ADSL e “nostalgie” di un tempo 
Mi sono sempre trovato soddisfatto del servizio ADSL di Telecom, negli ultimi anni ha sempre funzionato egregiamente e con rarissime interruzioni.
Da circa 4 mesi però la situazione è cambiata, la prima volta a maggio (un “black-out” di quasi 5 giorni), poi ad inizio agosto (2 giorni senza ADSL) e ora da venerdì sono nuovamente senza connessione.
La motivazione addotta dal servizio clienti è sempre stata la stessa: “si è rotta la piastra in centrale”. Questa è la spiegazione che mi hanno fornito anche nella telefonata che ho fatto venerdì pomeriggio, dopo che mi hanno assicurato che entro sabato avrebbero risolto.
Stamane però, non vedendo ripristinato il servizio, ho chiamato nuovamente il numero verde. Mi è stato detto che la segnalazione era stata chiusa sabato pomeriggio alle 18, dopo che i tecnici avevano sostituito la piastra. Dopo avere segnalato nuovamente l’assenza di connettività hanno quindi ipotizzato che il mio router fosse guasto (strana coincidenza). Ora attendo l’intervento dei tecnici e spero che il problema si possa risolvere in tempi brevi.
Per il momento sto rivivendo (con un collegamento UMTS) le gioie e i dolori di un tempo, quando mi collegavo tenendo sempre d’occhio l’orologio, per non infierire troppo sulla bolletta.
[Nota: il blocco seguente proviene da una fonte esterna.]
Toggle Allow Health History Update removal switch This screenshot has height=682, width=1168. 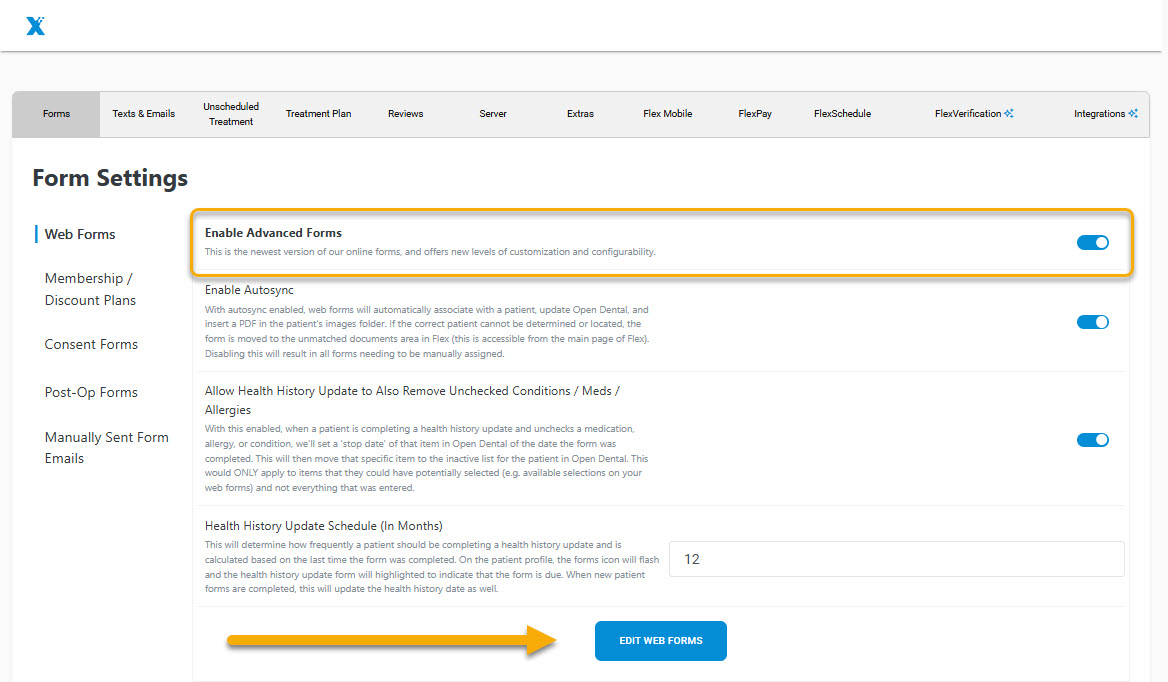[x=1092, y=440]
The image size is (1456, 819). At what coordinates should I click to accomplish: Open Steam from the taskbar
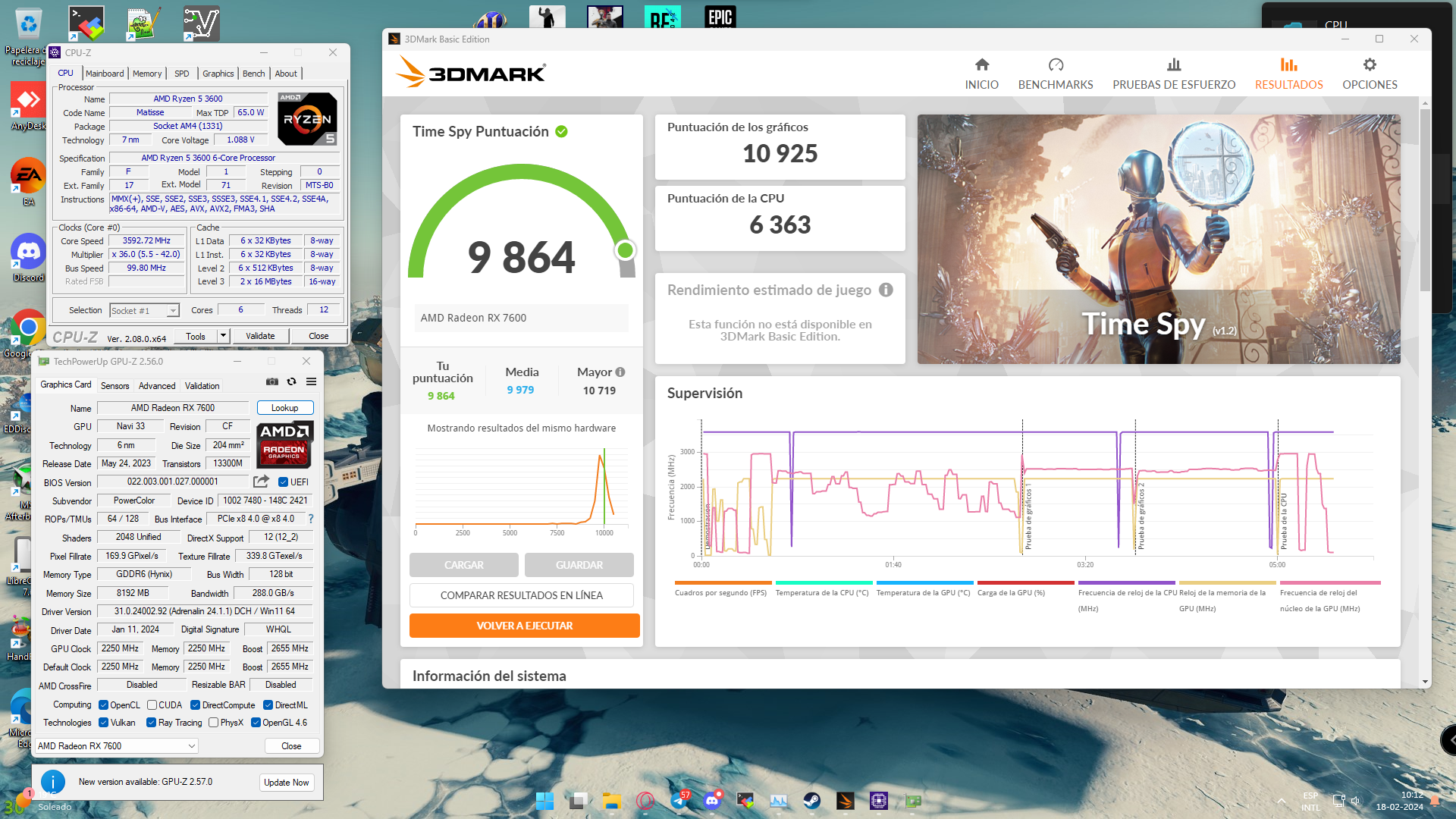click(811, 801)
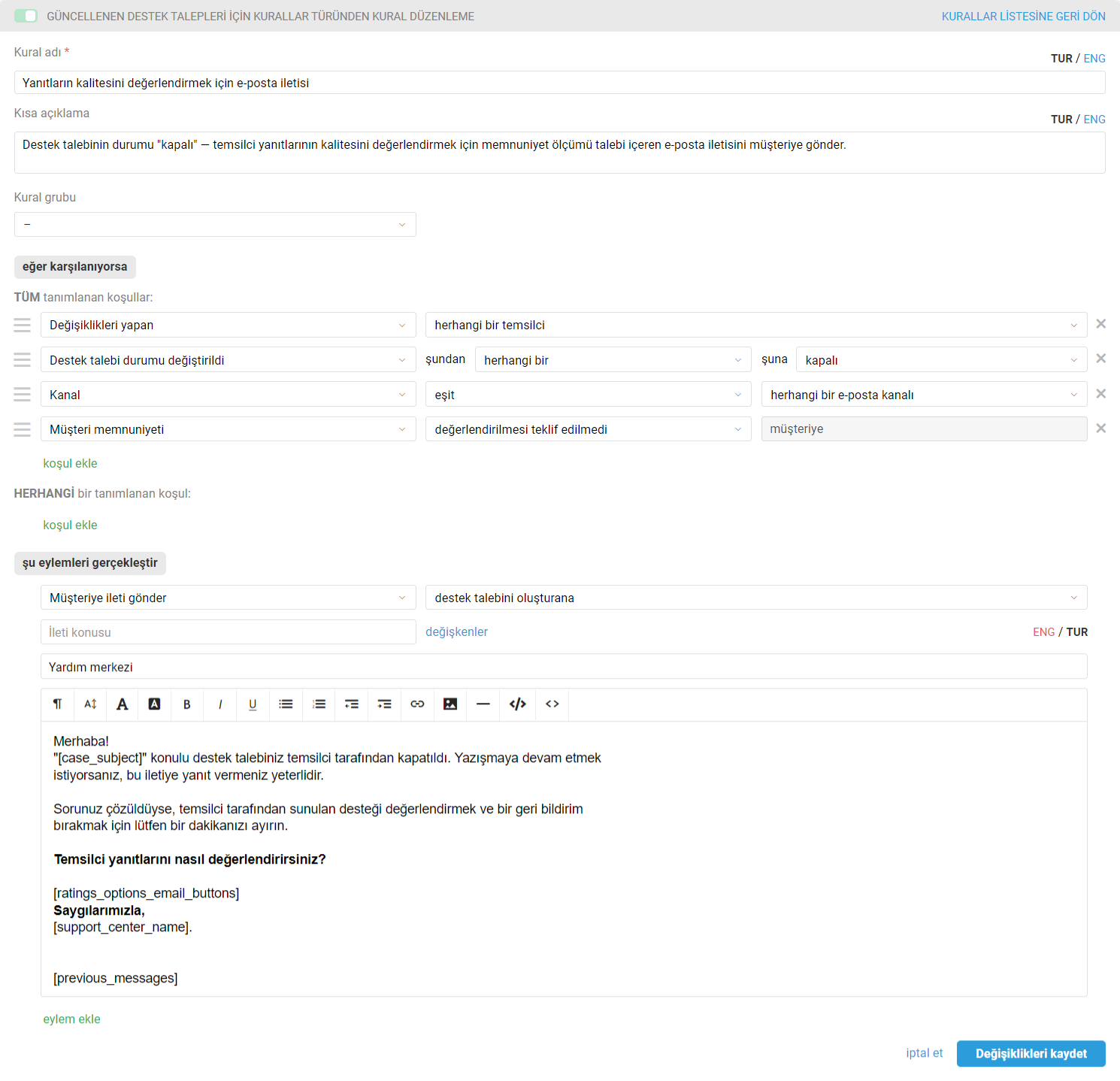Image resolution: width=1120 pixels, height=1081 pixels.
Task: Insert a bulleted list in the editor
Action: click(286, 704)
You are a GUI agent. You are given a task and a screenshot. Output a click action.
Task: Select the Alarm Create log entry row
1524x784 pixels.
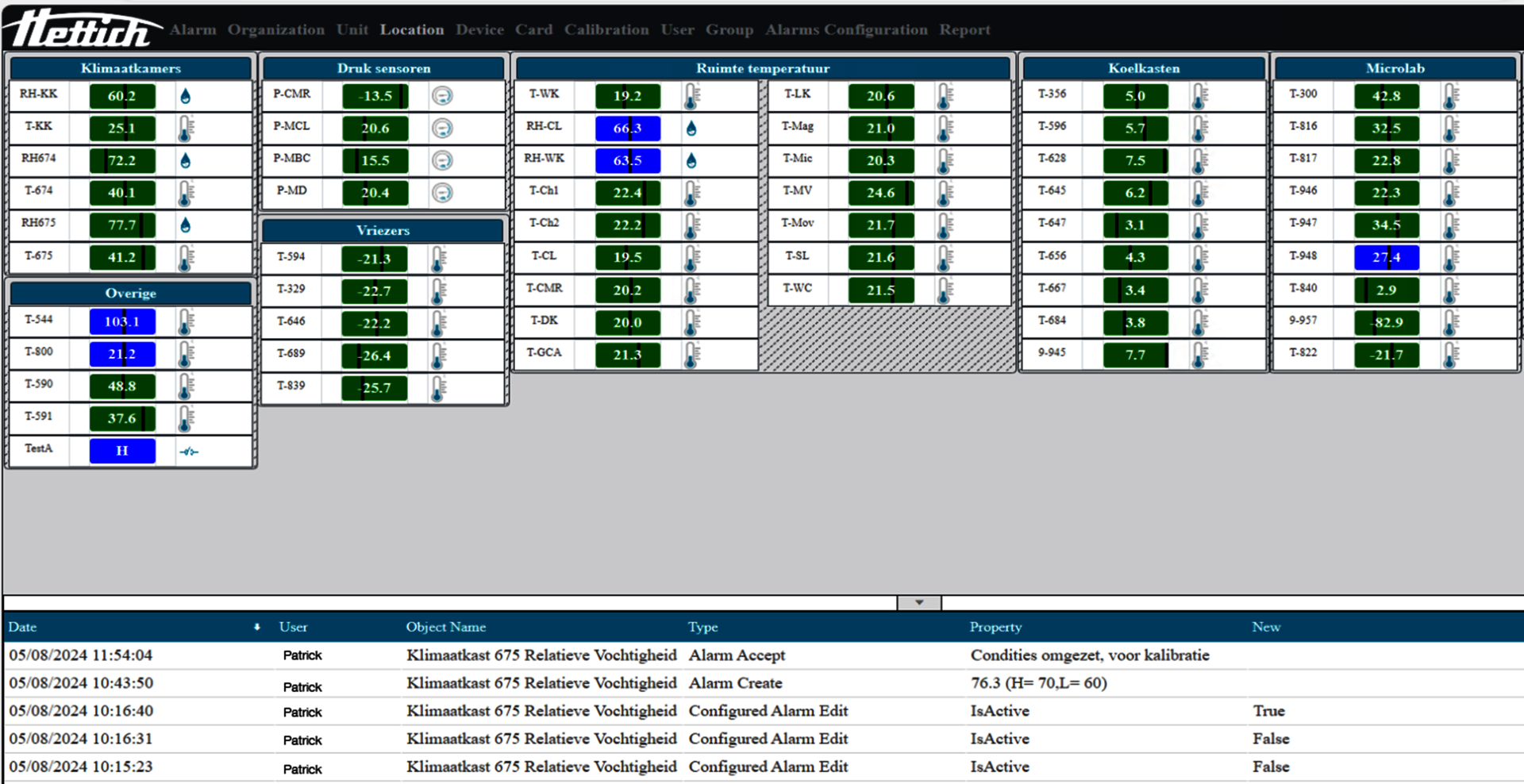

Questi inconvenienti aiutano sicuramente a comprendere meglio la situazione di quanti vivono in zone non coperte dal servizio ADSL e di quanto questo sia penalizzante.
AGGIORNAMENTO 13/09/06: Oggi è venuto a farmi visita il tecnico Telecom, il quale ha constatato che il problema non risiede nel modem guasto, ma nel fatto che non arriva alcun segnale sulla linea. Ma va?
Dopo una verifica in centrale mi hanno comunicato che effettivamente c’è un problema e che devono riconfigurare la mia porta. “Lo fate in giornata, vero?” chiedo io e loro “Si, si provvediamo nell’arco di 1 o 2 giorni”.
Perfetta sintonia insomma :(
AGGIORNAMENTO 14/09/06: Oggi pomeriggio l’operatività è stata ripristinata. Poco dopo le 15 ho visto magicamente illuminarsi la spia sul router (quello che avrebbe dovuto essere guasto). Comunque non male: 6 giorni di black-out, il mio nuovo record personale.









Si, credo che alla fine il mancato rinnovo automatico (a differenza di altre opzioni) l’abbiano fatto sperando che siano in molti a dimenticarsi. Anche perché basta navigare veramente poco per vedere diminuire il credito in maniera vertiginosa.
E’ però un bene che non sia automatico per chi, come me, ne usufruisce solo in situazioni di emergenza.
@ Tiziano
Ti accorgerai la comodità del rinnovo automatco quando sbagli di un giorno la scadenza e ci lasci 60€ di credito. ;P
Io quasi 20 giorni poi dopo minaccia di morte hanno chiuso la pratica e passato alla 20Mbit in 2 giorni :|
@ Simone: secondo me è meglio che non ci sia il rinnovo automatico, non vorrei dover pagare altri 25 euro per essermi dimenticato di disdire.